Estábamos sentados en las escaleras de Cañadío, como tantas otras noches.
A nuestro lado, un par de escalones más atrás, cuatro rumanos disfrutaban de la plaza a su manera.
Yo, al principio, recelosa y desconfiada como suelo ser, ni siquiera les miraba. Éstos sí, claro, les gusta más el jaleo que a un tonto un lápiz.
Tras un rato de cercanía, de convivencia pacífica, me relajé y comencé a observarles con atención.
Uno, El Rubio, el primero en el que reparamos, delgado, ebrio a más no poder, había estado solo un rato mientras sus amigos se reían, le grababan con sus teléfonos y le señalaban por su obvia y monumental borrachera.
El Mayor, con aspecto de patriarca del grupo, podría haber sido el jefe de una tribu gitana española: collar, pulseras y anillos de oro componían su atuendo.
Juraría que El más Joven del grupo era su hijo, aunque solamente por su cierto parecido físico.
El cuarto, El más Discreto, parecía también el más prudente. Con él es con quien menos hablamos.
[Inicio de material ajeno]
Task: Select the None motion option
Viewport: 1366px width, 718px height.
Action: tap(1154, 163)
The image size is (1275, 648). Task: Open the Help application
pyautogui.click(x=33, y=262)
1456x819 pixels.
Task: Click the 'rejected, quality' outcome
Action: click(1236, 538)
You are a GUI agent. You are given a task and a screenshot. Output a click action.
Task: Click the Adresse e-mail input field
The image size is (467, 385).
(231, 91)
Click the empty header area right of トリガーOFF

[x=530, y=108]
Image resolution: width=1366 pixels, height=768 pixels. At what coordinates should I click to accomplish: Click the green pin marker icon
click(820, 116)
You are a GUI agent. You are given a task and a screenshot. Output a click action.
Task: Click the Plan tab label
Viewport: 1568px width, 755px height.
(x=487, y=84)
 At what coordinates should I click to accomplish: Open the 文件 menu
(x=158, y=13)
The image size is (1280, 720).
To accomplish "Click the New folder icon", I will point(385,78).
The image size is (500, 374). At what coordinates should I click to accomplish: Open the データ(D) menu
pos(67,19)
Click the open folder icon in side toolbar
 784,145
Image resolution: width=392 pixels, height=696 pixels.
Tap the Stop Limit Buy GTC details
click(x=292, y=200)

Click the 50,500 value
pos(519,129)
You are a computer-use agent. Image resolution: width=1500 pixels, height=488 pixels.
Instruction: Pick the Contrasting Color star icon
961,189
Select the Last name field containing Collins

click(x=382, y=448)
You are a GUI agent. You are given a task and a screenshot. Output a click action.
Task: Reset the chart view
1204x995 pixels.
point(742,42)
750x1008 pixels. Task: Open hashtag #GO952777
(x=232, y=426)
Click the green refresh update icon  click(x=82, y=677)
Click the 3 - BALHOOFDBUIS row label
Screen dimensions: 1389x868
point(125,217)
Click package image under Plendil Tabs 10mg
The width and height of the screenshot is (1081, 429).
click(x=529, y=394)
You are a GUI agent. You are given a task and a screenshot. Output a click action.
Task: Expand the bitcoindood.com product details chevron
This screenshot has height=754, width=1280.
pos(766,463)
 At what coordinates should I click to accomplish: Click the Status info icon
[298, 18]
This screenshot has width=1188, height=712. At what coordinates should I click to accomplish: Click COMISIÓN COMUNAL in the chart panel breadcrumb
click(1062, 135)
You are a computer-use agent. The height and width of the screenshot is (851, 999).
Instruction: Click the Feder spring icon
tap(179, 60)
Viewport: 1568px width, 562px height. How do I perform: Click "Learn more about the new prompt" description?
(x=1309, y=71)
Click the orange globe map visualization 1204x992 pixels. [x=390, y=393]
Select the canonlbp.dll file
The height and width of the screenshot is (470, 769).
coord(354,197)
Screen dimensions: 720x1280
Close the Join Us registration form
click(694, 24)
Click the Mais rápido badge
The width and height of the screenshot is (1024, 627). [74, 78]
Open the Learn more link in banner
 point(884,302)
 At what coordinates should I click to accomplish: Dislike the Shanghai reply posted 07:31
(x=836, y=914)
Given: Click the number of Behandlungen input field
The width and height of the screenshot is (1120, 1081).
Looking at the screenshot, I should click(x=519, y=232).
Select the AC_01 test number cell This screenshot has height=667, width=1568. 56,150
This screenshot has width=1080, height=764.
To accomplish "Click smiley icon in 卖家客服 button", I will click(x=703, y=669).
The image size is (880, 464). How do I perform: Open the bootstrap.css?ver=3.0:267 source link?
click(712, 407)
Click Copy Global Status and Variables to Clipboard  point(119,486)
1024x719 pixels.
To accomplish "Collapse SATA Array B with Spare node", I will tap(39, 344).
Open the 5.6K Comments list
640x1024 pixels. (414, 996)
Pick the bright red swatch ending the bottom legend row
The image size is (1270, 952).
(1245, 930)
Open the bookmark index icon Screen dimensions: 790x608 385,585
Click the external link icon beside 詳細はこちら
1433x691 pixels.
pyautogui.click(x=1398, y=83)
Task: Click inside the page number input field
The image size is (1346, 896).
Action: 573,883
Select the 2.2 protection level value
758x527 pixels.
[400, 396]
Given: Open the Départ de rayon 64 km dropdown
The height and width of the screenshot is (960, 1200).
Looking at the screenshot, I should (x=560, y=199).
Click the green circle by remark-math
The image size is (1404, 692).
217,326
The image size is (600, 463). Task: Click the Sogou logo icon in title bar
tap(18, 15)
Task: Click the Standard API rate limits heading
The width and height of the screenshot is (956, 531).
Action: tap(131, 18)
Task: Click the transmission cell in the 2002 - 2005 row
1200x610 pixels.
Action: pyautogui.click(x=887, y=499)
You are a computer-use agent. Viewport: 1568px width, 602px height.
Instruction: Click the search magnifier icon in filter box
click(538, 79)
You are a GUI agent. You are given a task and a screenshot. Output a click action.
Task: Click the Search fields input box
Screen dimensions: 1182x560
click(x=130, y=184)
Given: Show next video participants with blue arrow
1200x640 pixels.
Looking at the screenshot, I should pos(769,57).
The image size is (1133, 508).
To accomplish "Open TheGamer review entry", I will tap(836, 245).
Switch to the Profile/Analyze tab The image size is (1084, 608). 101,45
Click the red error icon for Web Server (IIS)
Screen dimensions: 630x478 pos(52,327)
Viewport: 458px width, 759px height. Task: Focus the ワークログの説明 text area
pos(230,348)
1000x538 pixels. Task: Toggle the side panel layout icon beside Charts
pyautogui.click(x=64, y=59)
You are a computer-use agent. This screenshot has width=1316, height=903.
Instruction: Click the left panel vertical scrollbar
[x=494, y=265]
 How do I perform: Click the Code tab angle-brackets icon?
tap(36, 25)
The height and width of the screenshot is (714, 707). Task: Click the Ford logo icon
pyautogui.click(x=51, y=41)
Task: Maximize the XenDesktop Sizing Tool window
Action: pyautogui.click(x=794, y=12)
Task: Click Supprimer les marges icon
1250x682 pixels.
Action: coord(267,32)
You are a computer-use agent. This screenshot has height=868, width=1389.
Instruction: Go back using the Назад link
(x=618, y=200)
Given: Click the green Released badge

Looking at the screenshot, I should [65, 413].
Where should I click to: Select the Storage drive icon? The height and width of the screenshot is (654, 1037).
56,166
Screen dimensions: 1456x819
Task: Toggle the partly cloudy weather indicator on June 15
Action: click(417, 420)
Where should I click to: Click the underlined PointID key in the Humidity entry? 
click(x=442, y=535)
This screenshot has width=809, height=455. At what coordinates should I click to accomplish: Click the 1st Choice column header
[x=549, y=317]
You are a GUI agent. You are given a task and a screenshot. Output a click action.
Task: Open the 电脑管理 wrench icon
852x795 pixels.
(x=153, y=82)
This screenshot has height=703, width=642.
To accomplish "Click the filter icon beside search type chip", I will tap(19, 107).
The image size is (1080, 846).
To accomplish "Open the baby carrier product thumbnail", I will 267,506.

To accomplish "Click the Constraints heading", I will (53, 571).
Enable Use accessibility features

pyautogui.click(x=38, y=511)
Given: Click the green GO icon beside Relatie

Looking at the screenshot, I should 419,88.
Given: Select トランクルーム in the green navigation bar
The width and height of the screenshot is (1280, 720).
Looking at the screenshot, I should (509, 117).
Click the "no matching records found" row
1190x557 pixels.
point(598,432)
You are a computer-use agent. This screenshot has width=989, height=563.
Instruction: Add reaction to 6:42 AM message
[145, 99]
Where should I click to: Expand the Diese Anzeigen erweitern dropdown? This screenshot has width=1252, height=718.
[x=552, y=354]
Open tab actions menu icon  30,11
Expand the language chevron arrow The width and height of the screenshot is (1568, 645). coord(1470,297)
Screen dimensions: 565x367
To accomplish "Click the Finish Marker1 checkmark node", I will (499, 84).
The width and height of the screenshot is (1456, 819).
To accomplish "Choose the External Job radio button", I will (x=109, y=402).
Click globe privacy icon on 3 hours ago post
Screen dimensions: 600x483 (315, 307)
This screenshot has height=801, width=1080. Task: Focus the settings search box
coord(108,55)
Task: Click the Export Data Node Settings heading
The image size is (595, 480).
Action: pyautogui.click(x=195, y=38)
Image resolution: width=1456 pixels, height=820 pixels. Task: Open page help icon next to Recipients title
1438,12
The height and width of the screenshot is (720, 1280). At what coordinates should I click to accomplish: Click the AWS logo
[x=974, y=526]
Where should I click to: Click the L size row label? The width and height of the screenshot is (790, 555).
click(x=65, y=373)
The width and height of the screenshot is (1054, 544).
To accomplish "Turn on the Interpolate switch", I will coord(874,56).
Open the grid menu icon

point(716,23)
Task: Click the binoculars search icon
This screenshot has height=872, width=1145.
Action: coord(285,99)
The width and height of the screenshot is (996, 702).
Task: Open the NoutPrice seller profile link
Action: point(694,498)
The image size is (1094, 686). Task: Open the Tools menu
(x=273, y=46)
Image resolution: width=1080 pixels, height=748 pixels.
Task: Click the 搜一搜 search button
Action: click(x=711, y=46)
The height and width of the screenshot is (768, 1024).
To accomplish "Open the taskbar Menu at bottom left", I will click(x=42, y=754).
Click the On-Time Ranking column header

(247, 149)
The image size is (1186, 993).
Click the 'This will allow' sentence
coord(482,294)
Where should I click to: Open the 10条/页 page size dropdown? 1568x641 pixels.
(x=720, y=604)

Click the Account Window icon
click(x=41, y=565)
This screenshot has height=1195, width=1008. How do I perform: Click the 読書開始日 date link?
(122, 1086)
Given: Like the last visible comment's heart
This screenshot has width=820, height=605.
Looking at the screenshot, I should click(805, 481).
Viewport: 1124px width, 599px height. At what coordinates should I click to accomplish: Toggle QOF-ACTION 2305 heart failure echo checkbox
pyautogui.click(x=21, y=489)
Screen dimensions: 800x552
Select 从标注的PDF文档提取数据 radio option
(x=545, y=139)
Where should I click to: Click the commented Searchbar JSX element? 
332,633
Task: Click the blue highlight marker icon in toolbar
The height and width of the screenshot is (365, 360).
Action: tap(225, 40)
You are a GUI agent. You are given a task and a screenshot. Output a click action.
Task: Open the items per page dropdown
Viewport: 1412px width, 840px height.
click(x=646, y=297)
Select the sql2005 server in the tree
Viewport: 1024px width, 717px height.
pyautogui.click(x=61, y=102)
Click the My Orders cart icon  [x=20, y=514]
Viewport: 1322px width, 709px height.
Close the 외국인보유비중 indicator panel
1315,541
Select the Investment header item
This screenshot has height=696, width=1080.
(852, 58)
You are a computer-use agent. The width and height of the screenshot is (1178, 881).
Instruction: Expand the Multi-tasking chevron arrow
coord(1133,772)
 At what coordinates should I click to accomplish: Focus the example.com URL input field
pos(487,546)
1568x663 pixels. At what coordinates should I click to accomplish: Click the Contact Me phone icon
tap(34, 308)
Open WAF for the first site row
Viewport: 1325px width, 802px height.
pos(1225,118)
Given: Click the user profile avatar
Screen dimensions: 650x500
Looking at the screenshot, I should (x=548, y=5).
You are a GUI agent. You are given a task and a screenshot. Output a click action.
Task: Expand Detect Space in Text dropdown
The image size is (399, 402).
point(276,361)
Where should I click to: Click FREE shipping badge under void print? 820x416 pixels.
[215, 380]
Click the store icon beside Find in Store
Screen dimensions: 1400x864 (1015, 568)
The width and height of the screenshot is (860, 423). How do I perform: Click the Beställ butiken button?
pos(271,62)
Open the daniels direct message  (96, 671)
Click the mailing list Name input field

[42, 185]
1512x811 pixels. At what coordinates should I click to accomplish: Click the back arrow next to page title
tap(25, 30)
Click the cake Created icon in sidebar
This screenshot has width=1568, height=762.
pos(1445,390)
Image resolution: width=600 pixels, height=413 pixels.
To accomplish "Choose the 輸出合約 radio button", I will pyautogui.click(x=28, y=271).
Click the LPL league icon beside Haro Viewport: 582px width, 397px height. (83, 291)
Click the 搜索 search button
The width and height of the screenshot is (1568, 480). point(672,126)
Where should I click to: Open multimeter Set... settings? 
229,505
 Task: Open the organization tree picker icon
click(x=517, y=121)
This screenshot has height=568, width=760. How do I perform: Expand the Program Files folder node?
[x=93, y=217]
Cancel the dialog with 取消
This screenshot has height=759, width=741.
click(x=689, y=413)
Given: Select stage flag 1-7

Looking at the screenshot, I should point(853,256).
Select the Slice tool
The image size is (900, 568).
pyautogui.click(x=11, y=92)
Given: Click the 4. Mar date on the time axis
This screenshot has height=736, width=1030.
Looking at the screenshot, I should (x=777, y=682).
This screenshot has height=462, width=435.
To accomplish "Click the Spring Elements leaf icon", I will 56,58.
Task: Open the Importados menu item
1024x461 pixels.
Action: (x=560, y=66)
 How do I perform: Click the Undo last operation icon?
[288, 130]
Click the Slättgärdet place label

El interés de su noche estaba en El Rubio. No paraban de carcajearse por su comportamiento: se reía estúpidamente, cantaba formando un verdadero escándalo, exclamaba palabras ininteligibles cada vez que pasaba cerca alguna mujer mínimamente atractiva, se levantaba continuamente para hacer sus necesidades en El Rincón e incluso llegó a desaparecer durante un tiempo, visiblemente ofendido por las chanzas de sus compatriotas, para volver al cabo de un rato.
Los cuatro hablaban bien español y mejor nos entendían. El Joven se empeñaba en cogerle la oreja al Rubio mientras me decía que para él era como un perro. Todo esto al beodo le causaba mucha risa. El Mayor nos explicó que ambos se conocían desde niños y que su relación era muy especial, por lo que El Rubio se lo permitía todo al Joven.
No hablamos de por qué estaban en España, cómo aprendieron el idioma, si estaban casados o dónde vivían. Pero el rato que compartimos aquella noche en una abarrotada plaza de Cañadío pasó a ser un curioso recuerdo.
Genial resumen de aquel episodio bizarro de aquella noche. Muy bueno cuando El Joven agarraba de la oreja dando fuertes tirones al Rubio que se defendia como malamente podía. Nos reimos bastante. Falta destacar la ronda de hermandad que hicimos con la piedra de la risa.
ResponderEliminarPor lo que cuentas debían ser gitanos rumanos que andaban por ahí poniéndose ciegos y el rubio ese era el que tenían los otros para reírse, eso no entiende de razas o nacionalidades.